Davie did so. He was surprised.
“You’re got a quadruple helix… you’re a transcended
Time Lord. He… did that for you?”
“You sound disappointed.”
“Just a little bit. I… I was looking forward to being your
mentor… sharing the Rite of Transcension with you. But… it’s
ok. You’re a Time Lord now. That’s the greatest gift any one
of us could have.”
“I’m not your apprentice any more. We’re equals.”
“That means I have no excuse for taking you with me in the TARDIS,”
Davie added. “I’ve nothing else to teach you.”
“The TARDIS won’t like that. This body of mine… made
with the same energy all regenerated Time Lord bodies are made from. The
TARDIS gave that energy. I belong to it as much as you do.”
“Ok,” Davie conceded. Then he turned his head and claimed
a kiss from Spenser. It was meant to be a quick, affectionate one, but
it turned into something longer. They were so engrossed in each other
that they didn’t even feel the slight bump as the TARDIS docked
with another time machine. They didn’t hear the door open. Then
Davie looked up. Spenser drew back as he ran to his brother’s embrace.
The Doctor stepped into the TARDIS behind Chris.
“I felt the convulsion in the Medusa Cascade,” The Doctor
said. “After all these years, that damned place is still a raw wound
in my soul. I was about to take my TARDIS and investigate when Chris reached
me in a panic, saying that Davie was hurt.”
“So you assumed that the Cascade and Davie were connected?”
Spenser asked.
“We were right. Do either of you want to tell us what happened?”
Davie explained in as few words as he could. The Doctor looked surprised
at mention of the stranger.
“He told you his name?”
“YOU told me his name,” Davie answered. The Doctor understood
what he meant. “He was your friend, wasn't he?”
“Yes,” The Doctor replied. “He and I travelled together
when we were both young.
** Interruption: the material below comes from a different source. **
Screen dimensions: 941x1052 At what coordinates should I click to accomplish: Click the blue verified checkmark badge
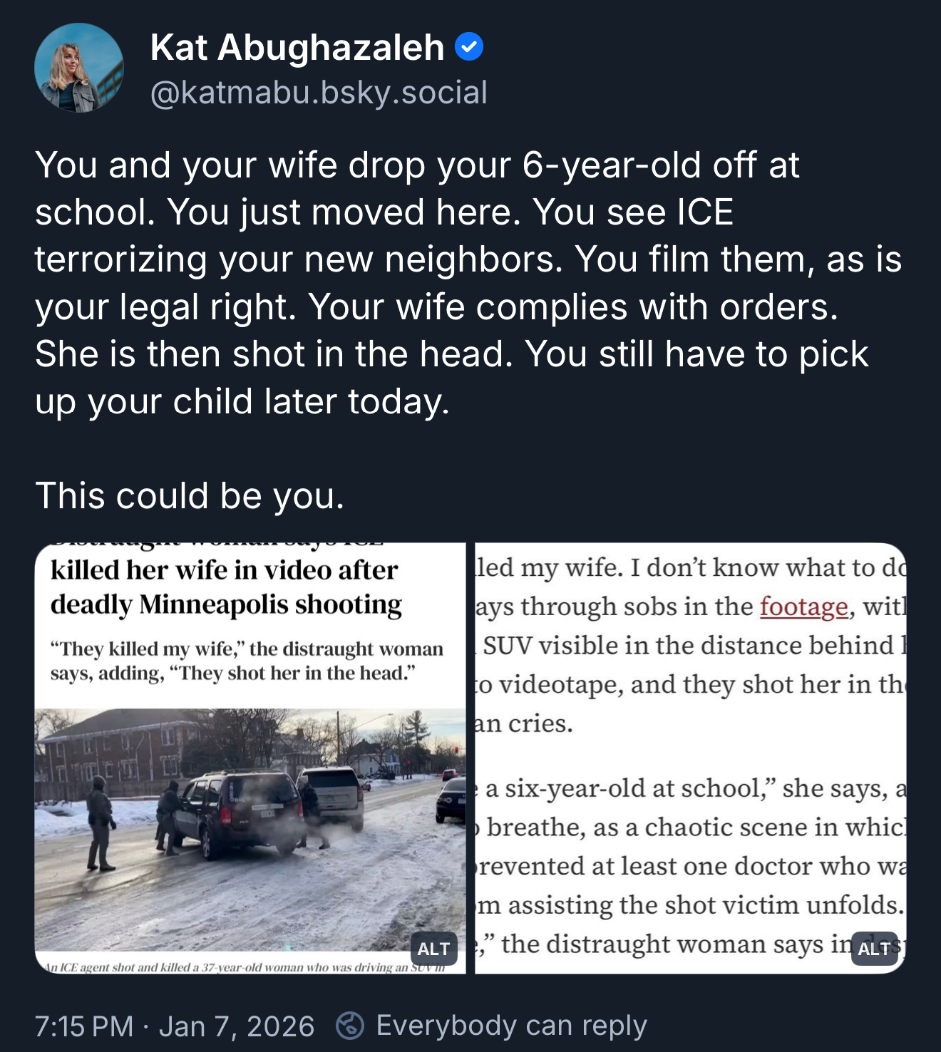pos(469,47)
The Time Lords sent us together to seal the rift.
He died. A court of inquisition concluded that I wasn’t at fault.
It was an accident. But… it is one of my deepest regrets that I
could not save him.”
“He doesn’t blame you,” Davie assured him.
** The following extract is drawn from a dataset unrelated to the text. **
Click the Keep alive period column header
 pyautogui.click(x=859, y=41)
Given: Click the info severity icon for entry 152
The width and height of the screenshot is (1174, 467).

“He certainly doesn’t,” Spenser added. Then he stepped
close to The Doctor. To everyone’s surprise he curled his arm around
his neck and reached to kiss him on the lips very deliberately.
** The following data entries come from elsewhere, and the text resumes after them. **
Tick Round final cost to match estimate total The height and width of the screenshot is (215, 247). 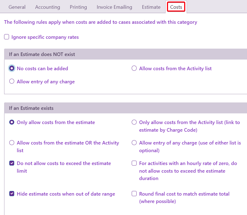134,194
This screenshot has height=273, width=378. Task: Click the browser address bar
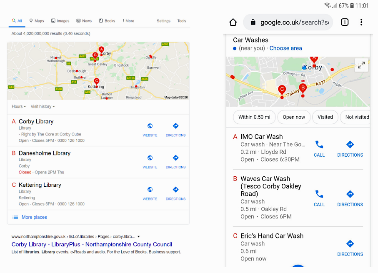294,22
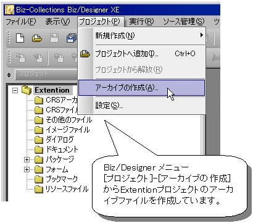The width and height of the screenshot is (253, 223).
Task: Click the folder icon beside プロジェクトへ追加
Action: [x=85, y=54]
“That… is a message for you, from Cal Lupus of the House of
Oakdaene,” he said.
“That’s a very interesting message,” Chris commented.
“Who is…”
“House of Oakdaene?” Davie queried. “You mean he…
he was…”
“He was The Master’s illegitimate half brother,” The
Doctor explained. “VERY long story. I’ll tell it to you all
later, in the comfort of my own drawing room with a strong drink in our
hands. But…” The Doctor smiled widely. “I never knew
he felt THAT way about me. We were friends… But… really?”
“Really,” Spenser said. “At least I think so. Could
be I’m confusing some of my feelings for Davie… but…
no, I’m pretty certain…”
The Doctor nodded and smiled a grim smile.
“Wouldn’t have done him any good to say so. Two Oldblood patriarchs
on the planet that defined the word ‘Straight’. We never could.
But… still…”
“It’s why he was so determined to give me back my life…
because he knew we were kindred spirits – in love with the unattainable.”
“He’s still there?” The Doctor asked. “In the
Cascade, trapped for eternity with the souls of the dead?
“Yes,” Spenser answered. “He left us when we were on
the plain of the dead. But I think he’s in a lot less pain now.
Eternity won’t seem so terribly long for him.”
“Good,” The Doctor said. He went to the TARDIS door and opened
it. He looked out at the Cascade, quiet now, its brief paroxysms over.
“Rassilon bless you, my old friend,” he said. His words were
lost in the airless void of space that carried no sound, but he felt in
his hearts that Cal Lupus of the House of Oakdaene would hear them, anyway.